第2章 合宿生活はじまります!
台所の方で換気扇がまわっているのか、風の音が静かな空間に響く。
合宿所のきれかかった蛍光灯の光をうけてまゆりの髪の毛がちかちかと光っているのに目が引き寄せられた。
柔らかそうな黒髪をみていると、昔友人の家を訪れたときに飼われていた犬を思い出す。
犬種はシー・ズーで、このつぶらな瞳がかわいいだろうと力説された覚えがある。
ずっと何かを訴えかけてくるような目でこちらをみつめてくるその犬は、なでてやると目を細めて嬉しそうな顔をした。
それはこの世のすべての幸せを感じているようだった。
頭を撫でてもらうだけが生きがいの一生など、なんとちっぽけなことか。
しかし俺の手によって目の前の存在の幸せが左右される様は見ていて気持ちがよかった。
そんなことを思い出していると、いつの間にかまゆりの頭に手が伸びていた。
昔撫でたあの犬の方がずっとふわふわしていたが、その髪の感触は思いのほか悪くない。
「ん……うぅん……」
さっきまでいっこうに起きる気配がなかったのに、撫でた手に反応したのか手の中の頭が動いた。
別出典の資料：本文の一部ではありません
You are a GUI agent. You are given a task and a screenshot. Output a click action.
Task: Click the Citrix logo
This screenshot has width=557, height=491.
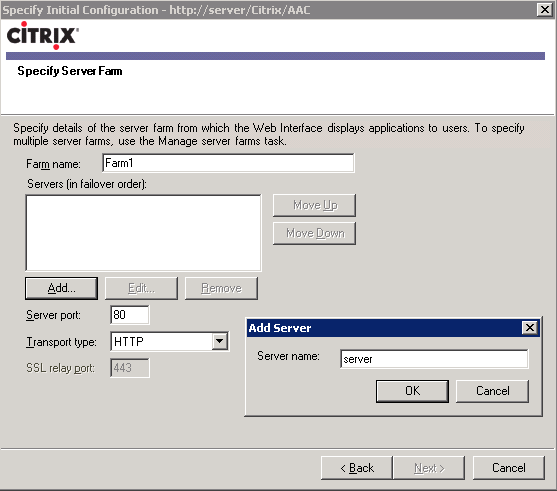click(43, 36)
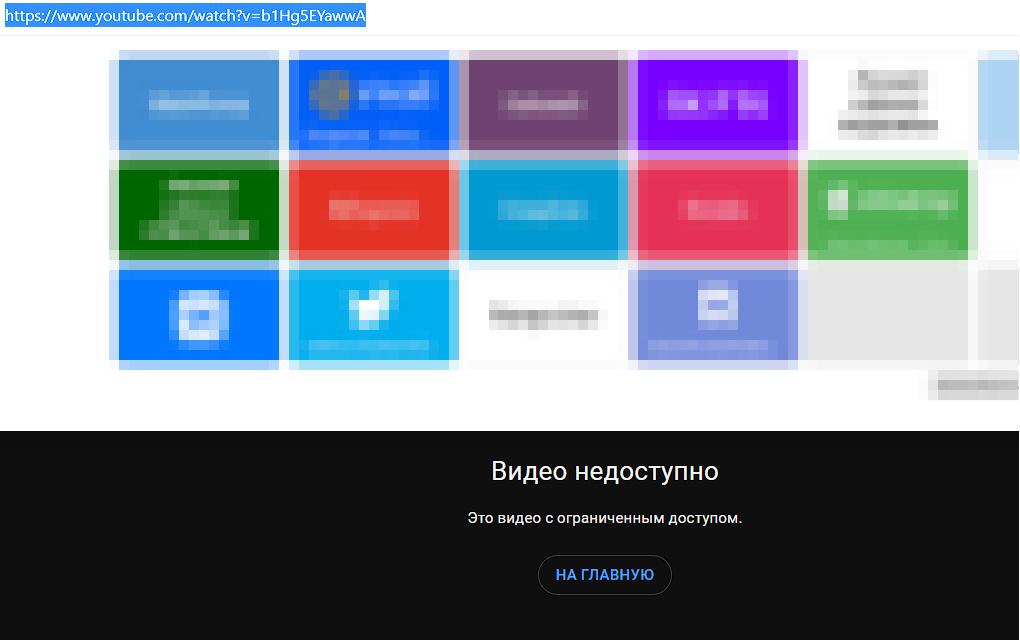Click the white tile in the bottom row
The image size is (1020, 640).
coord(545,316)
うつむいていて見えなかった顔がもぞもぞとこちらをむく。
まぶた越しでも蛍光灯の光がまぶしかったのか、目元にぎゅっと力が入り、それからゆっくりと開かれる。
焦点の合わないような目でまゆりはぼんやりとこちらを見てきた。
起きているのかいないのか、本人は夢と現実の境目にいるような感覚なのだろう。
頭の上に置いたままだった手をするりと髪をすくように動かしてやると、まゆりは幸せそうな顔をしてそっと目を閉じた。
そして再び寝息をたて始める。
「ふはっ」
思わず笑いがでた。
こいつはあの犬となにもかわらない。
こうやって俺の手ひとつで簡単に幸せそうな顔をするような、脳みそが小さな生き物なのだ。
お前は、そうやって俺の行動に一喜一憂していればいい。
俺だけがすべてだというような顔をしていればいい。
他者が聞けば歪んでいるとも言われそうな考えを巡らせながら、俺はしばらくまゆりの頭をなでていた。